Yes. You are probably missing the board-2.bin. You can find the working file and copy it to the appropriate directory on the device and reboot.

Its been a couple weeks since I made a build, but the last time around it looked like it supposed to pull it from some qit repo and for whatever reason wasn't even though the file is there. You can copy it into the build tree or copy it straight on the device after installing a build.
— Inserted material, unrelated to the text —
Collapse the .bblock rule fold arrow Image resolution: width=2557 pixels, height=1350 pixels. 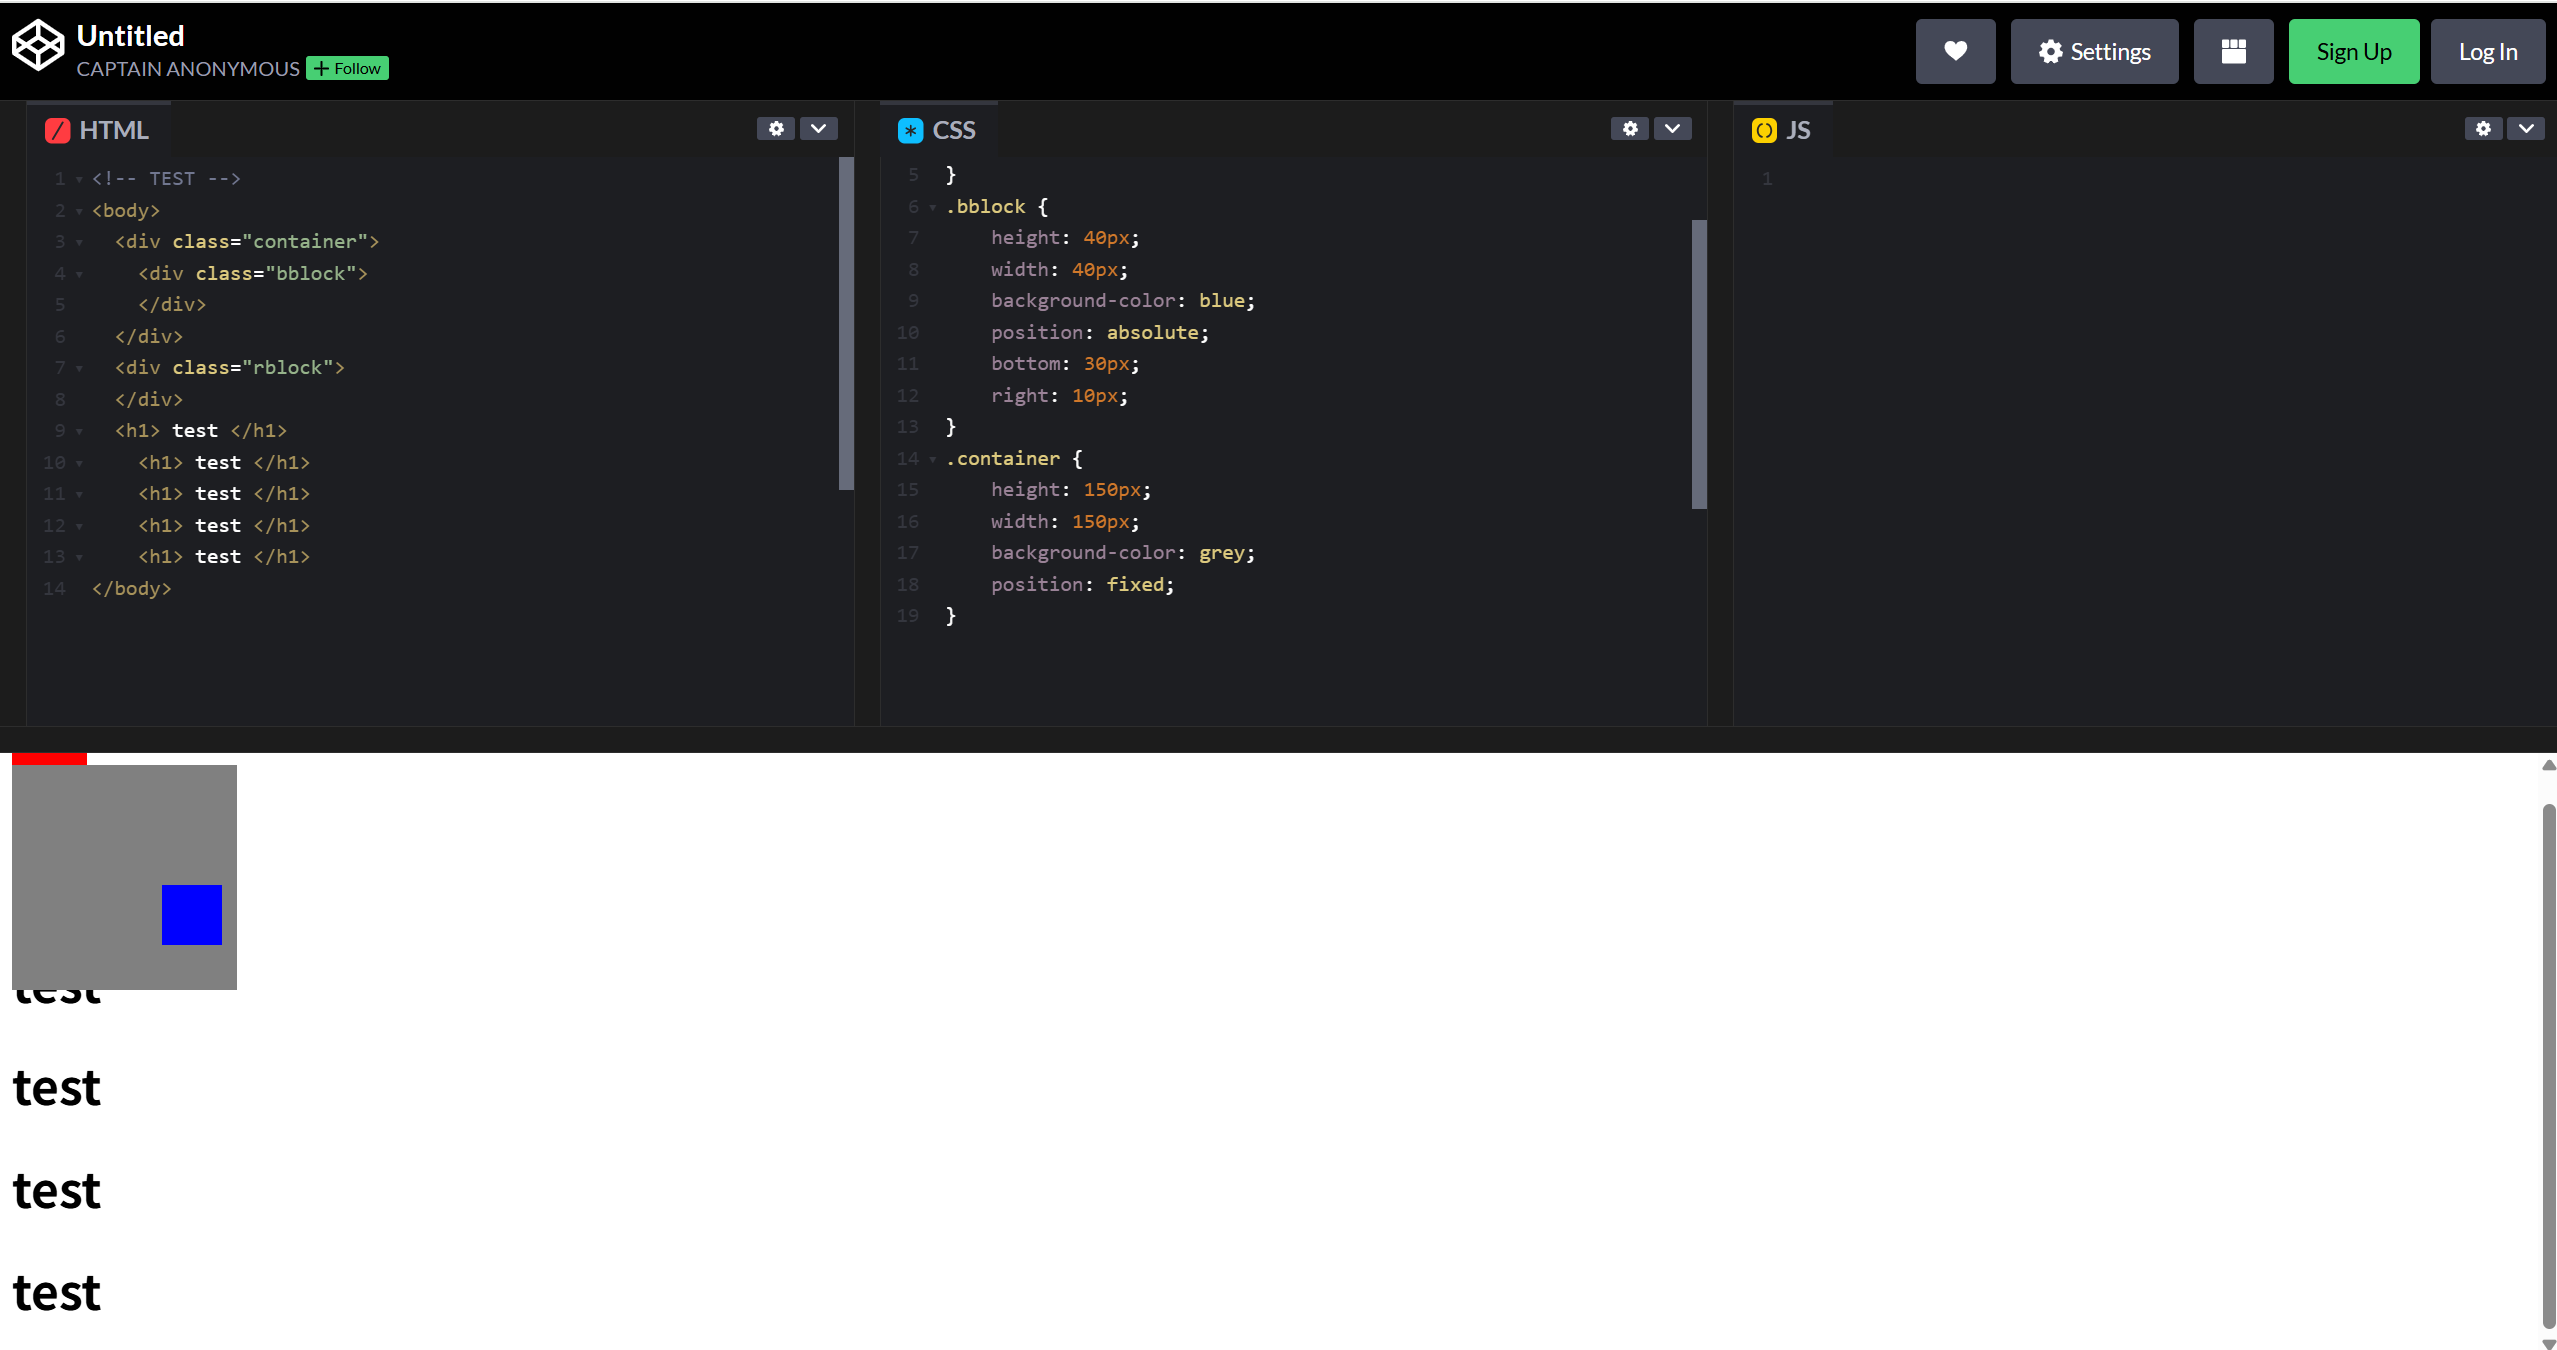click(932, 207)
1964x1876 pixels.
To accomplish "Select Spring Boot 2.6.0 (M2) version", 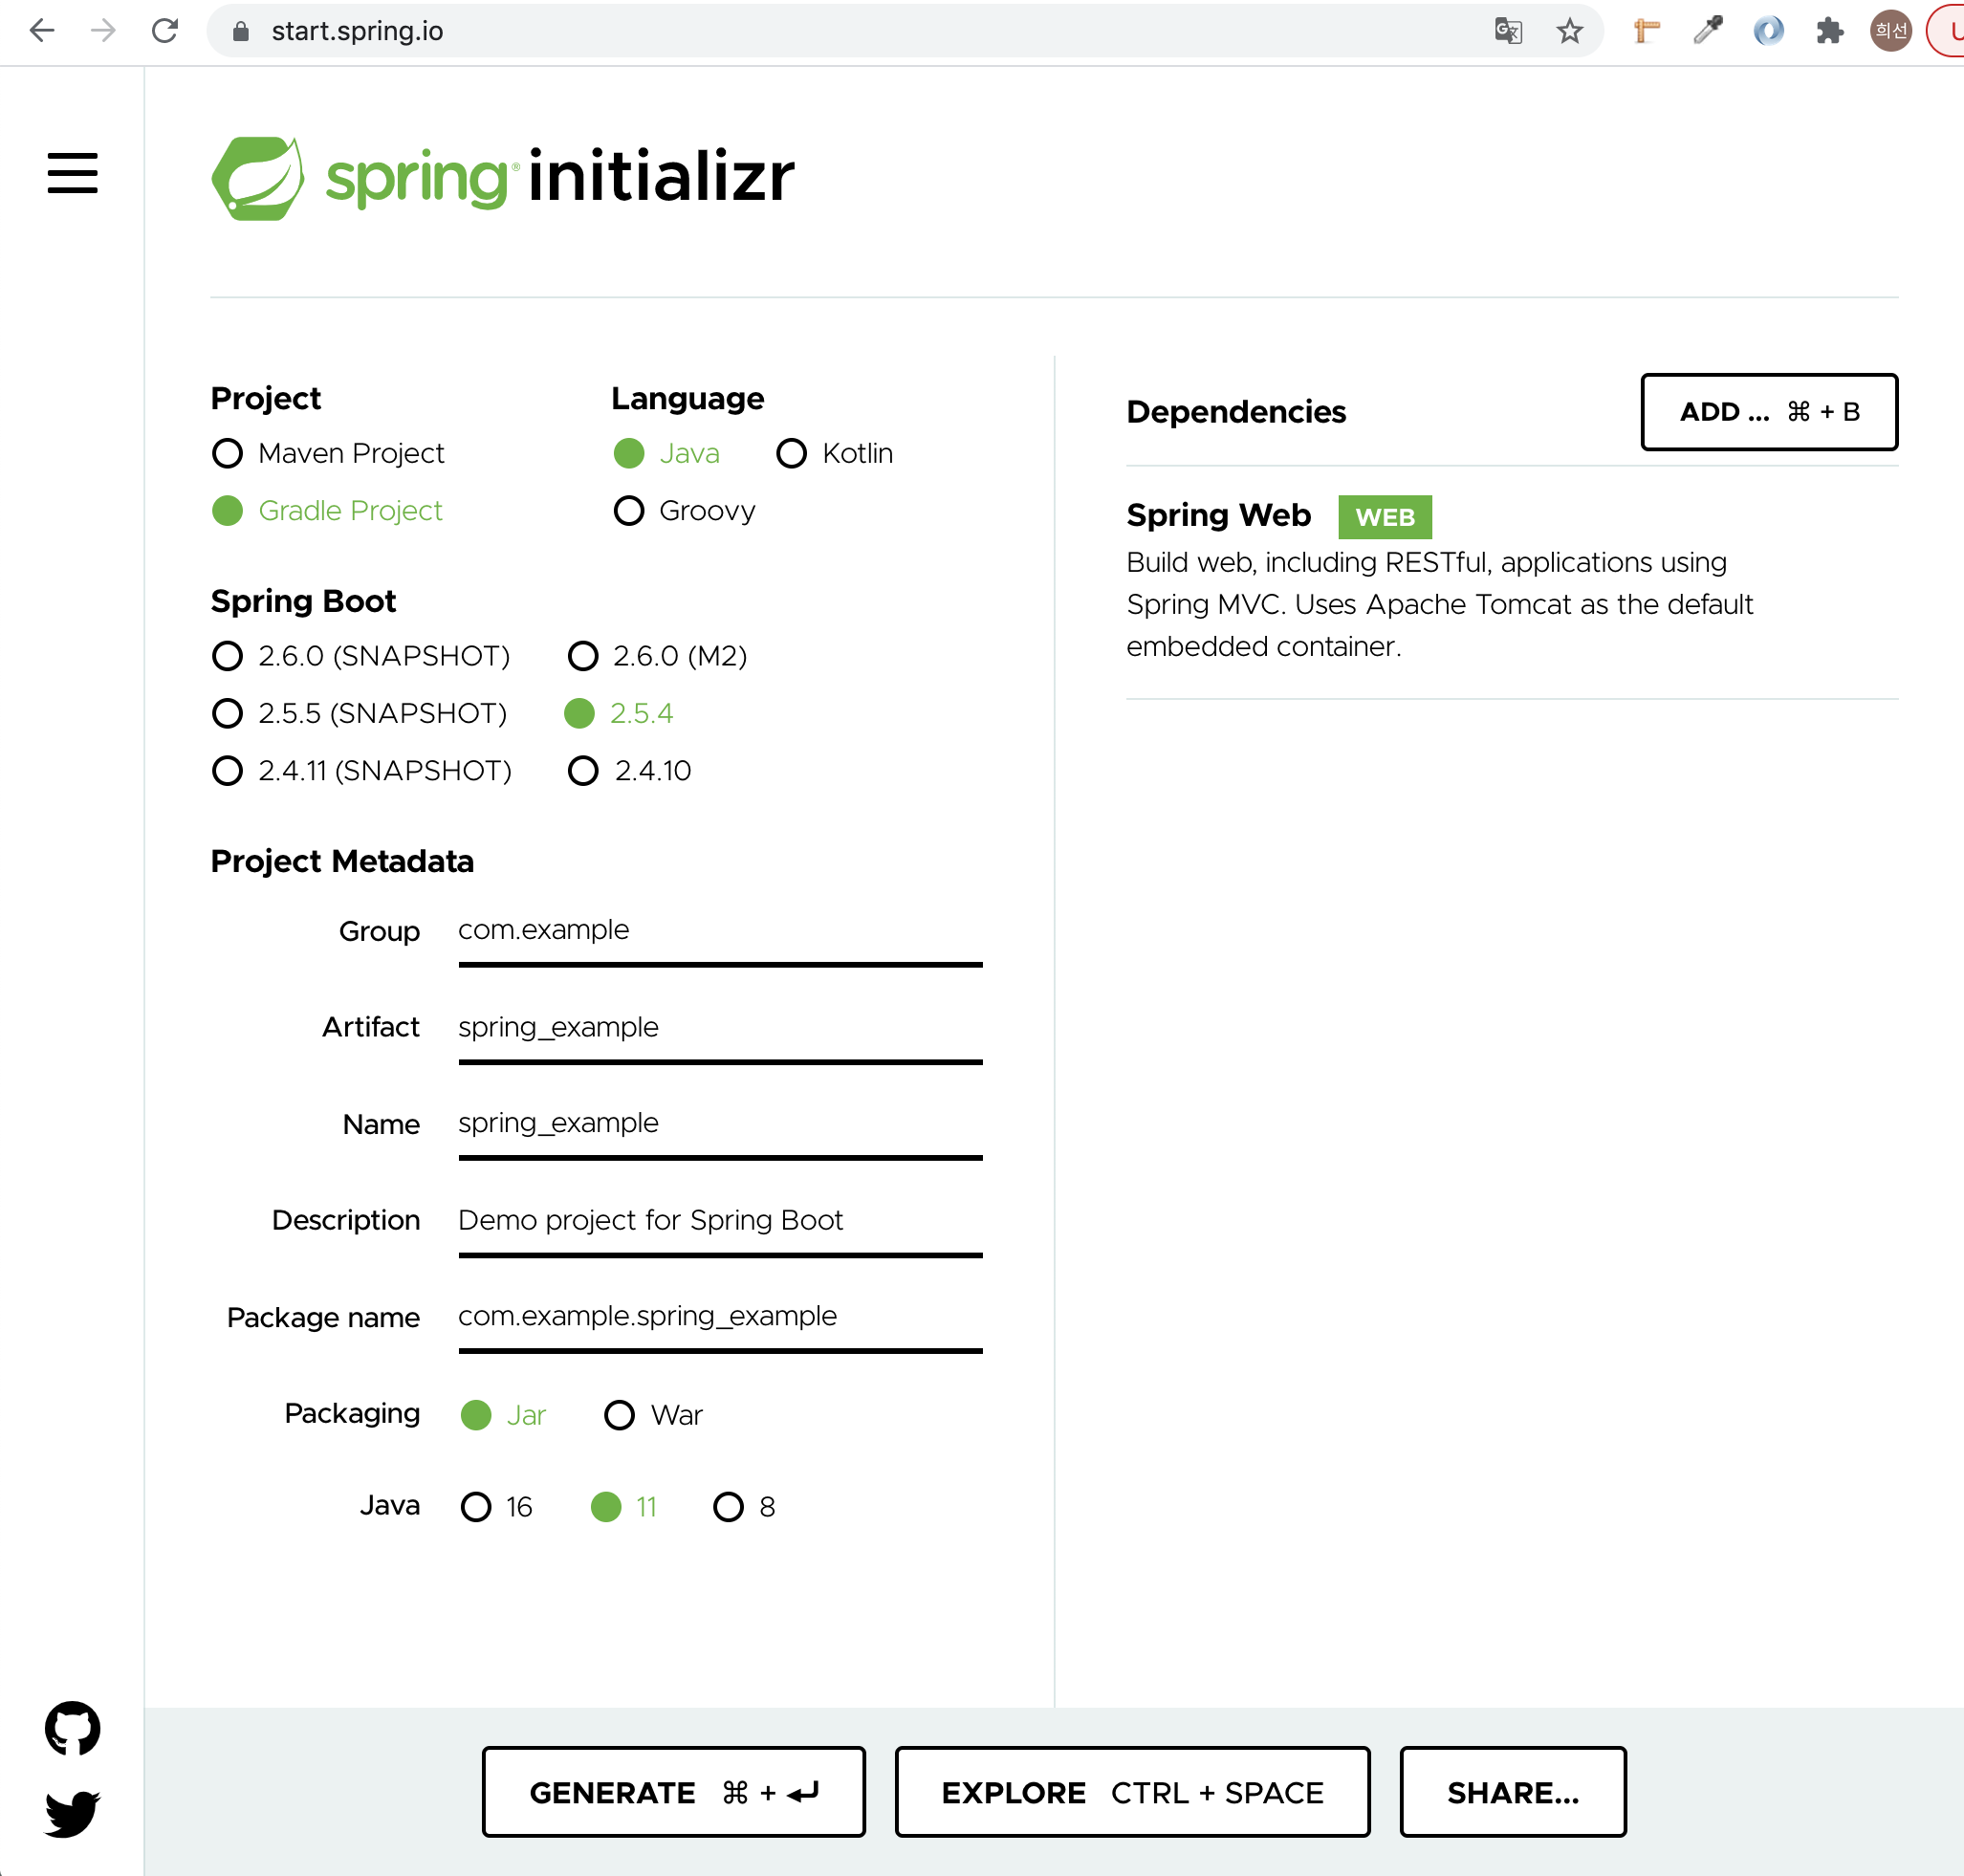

Exactly the opposite here. I have to say that I'm forcing WPA3 only. Roaming is working basically. But most clients are lazy and not going back to 5G after they switched to 2G (but in rare cases this happens). I've played around so far with usteer but that is bugged (init script needs a fix in OWT) and is (my observation after reading the configs; no docs available) doing nothing because it is treating both bands equally. Next I will try dawn.

I think its all still in development. E. g. If I enable roaming on Xiaomi AX3200 (MTK based). I have to disable "Generate PMK locally" and set R0 and R1 manually to make roaming work. For the AX3600 I don't need to do this.

On the other hand if I enable roaming and WPA3 on AX3600 my Arch Linux client with Intel AC Wifi needs ages (30s+) to get a connection. I found out that DHCP is playing ping pong as soon roaming and WPA3 is enabled (this does not happen on AX3200/WP3/roaming enabled). Without roaming and WPA2 its all fine.

I don't know the root cause. But I found out that if I change the dhcp client for NetworkManager everything is fine. NM has a built in DHCP client based on nettoools. If I use dhclient or dhcpcd declared within NM config everything is working within seconds as usual. I don't know what here are the differences in terms of DHCP server/client. I thought that this is a very strict protocol.

This is the issue i ment: https://github.com/openwrt/openwrt/issues/7858

Working roaming is an own problem and the forum is full of it.
But as mentioned there seem to be an specific issue when you combine roaming plus sae-mixed so some clients cant connect. But also nothing specific to AX3600.